Tattoo Blog

Art that adorns the flesh…

Steve-O Covers Up

March 9th, 2009 by

I think that my favourite Steve-O tattoo is the one that he has of himself on his back, giving the thumbs up.  Then again, I’m not sure.  There’s just so many to choose from.  I mean, there’s the tattoo on his ass that plainly reads “Your name”, enabling Steve-O to confidently bet anyone that he has “your name tattooed on my ass”.  And of course, there’s the baby portrait of himself.  All of these are most certainly classics of a certain regard.  Steve-O it seems, has made a career out of tattooing things on his body that most people would never consider.  It’s as though he’s intended his body to be as hilarious and as head shakingly disturbing as the stunts he regularly performs both on his own and as a member of the Jackass crew.  To put it bluntly in his own words:

“I never get a tattoo unless I know it will make somebody smile.”
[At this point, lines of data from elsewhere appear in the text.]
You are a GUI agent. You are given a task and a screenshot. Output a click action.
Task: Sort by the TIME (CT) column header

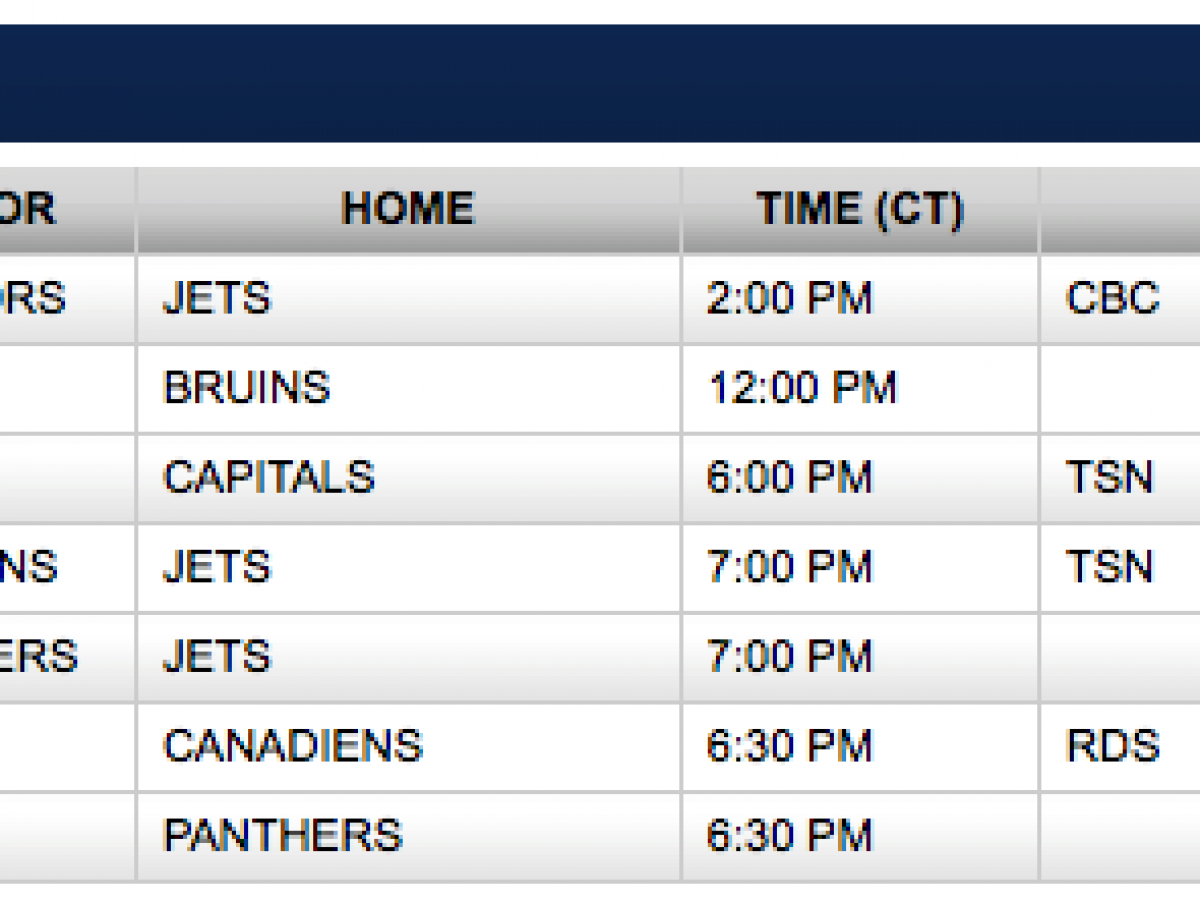click(859, 209)
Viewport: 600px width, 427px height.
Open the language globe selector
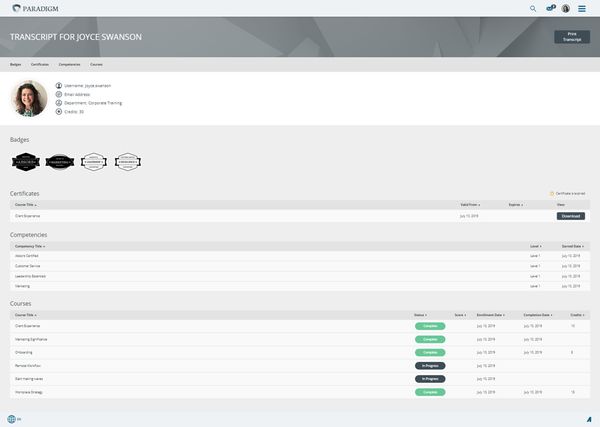[12, 419]
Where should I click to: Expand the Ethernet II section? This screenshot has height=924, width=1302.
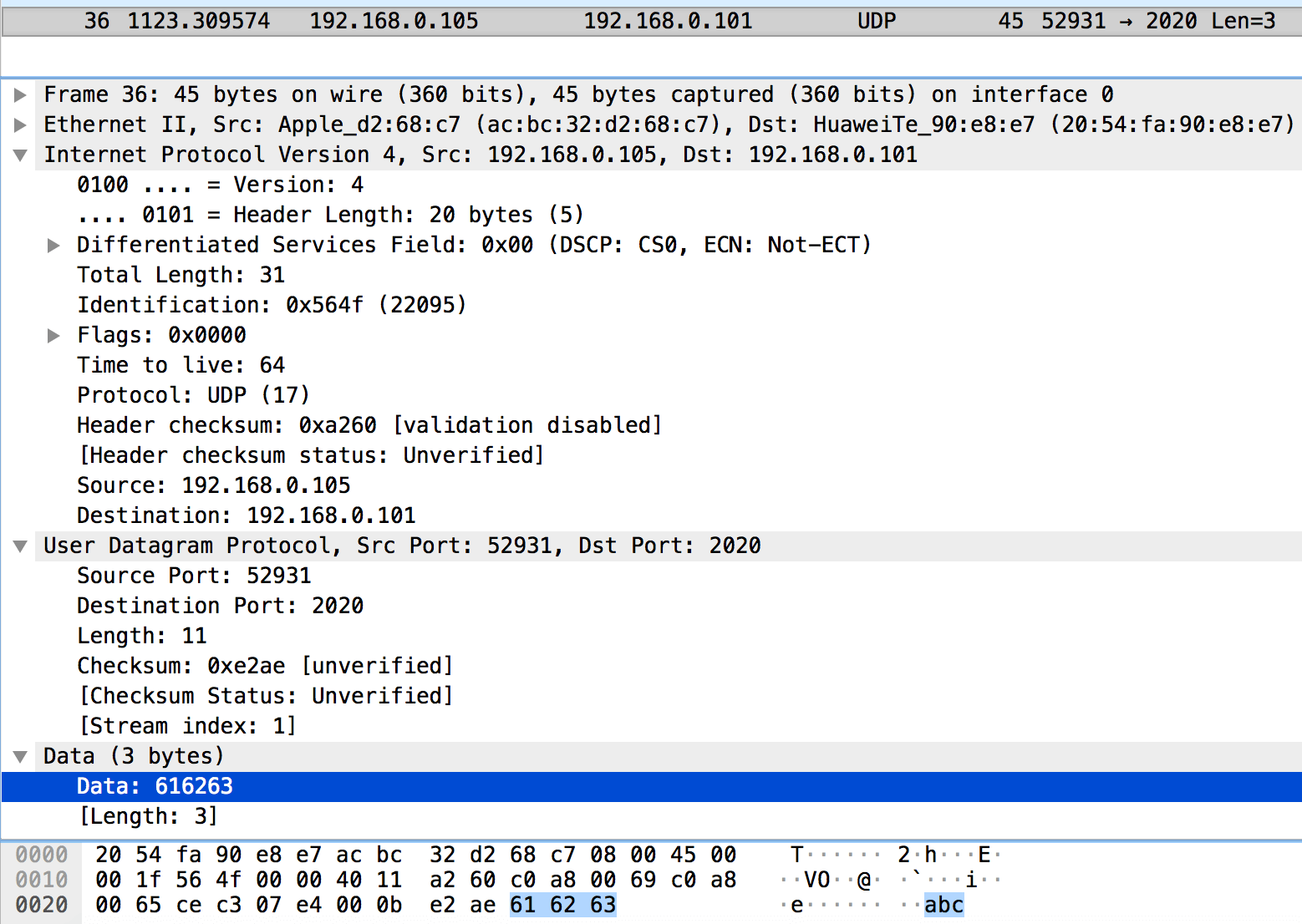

But Steve-O has had a difficult past year.  There have been arrests and substance abuse issues that shed light on a very dark side to the world in which he inhabits.  Hopefully however, those days are behind Steve-O and he can continue making people smile and enjoying life to its fullest.  His initiative to stay clean in both body and mind has found its way to his tattoos, as he’s recently decided to get rid of some of what he has in preparation of an image change.  Cool.  Whatever works.  So what does that mean exactly?  Well, he’s covering up two tattoos in particular: the pot leaf on his wrist and the dribbling dick on his arm.  I’m never one to judge people on their tattoos (at least not good tattoos), but I’d have to say that it’s a pretty good idea for Steve-O to decide that it’s time to cover up the dick and the leaf.  I’m not really going to elaborate on that.  Yeah.

What this means for all the big Steve-O/Jackass fans out there with some artistic ability is that Steve-O is accepting submissions for what his cover up tattoos should be.  I’m thinking that the dick should be turned into an elephant’s trunk and that the trunk should wrap around his forearm into his palm where there are three peanuts about to be sucked up. But that’s just me.  If you however, are the type who can actually come up with a good suggestion, then submit your stuff and on March 23rd, you just might be the owner of a new T-shirt and the personal satisfaction of Steve-O wearing your tattoo idea.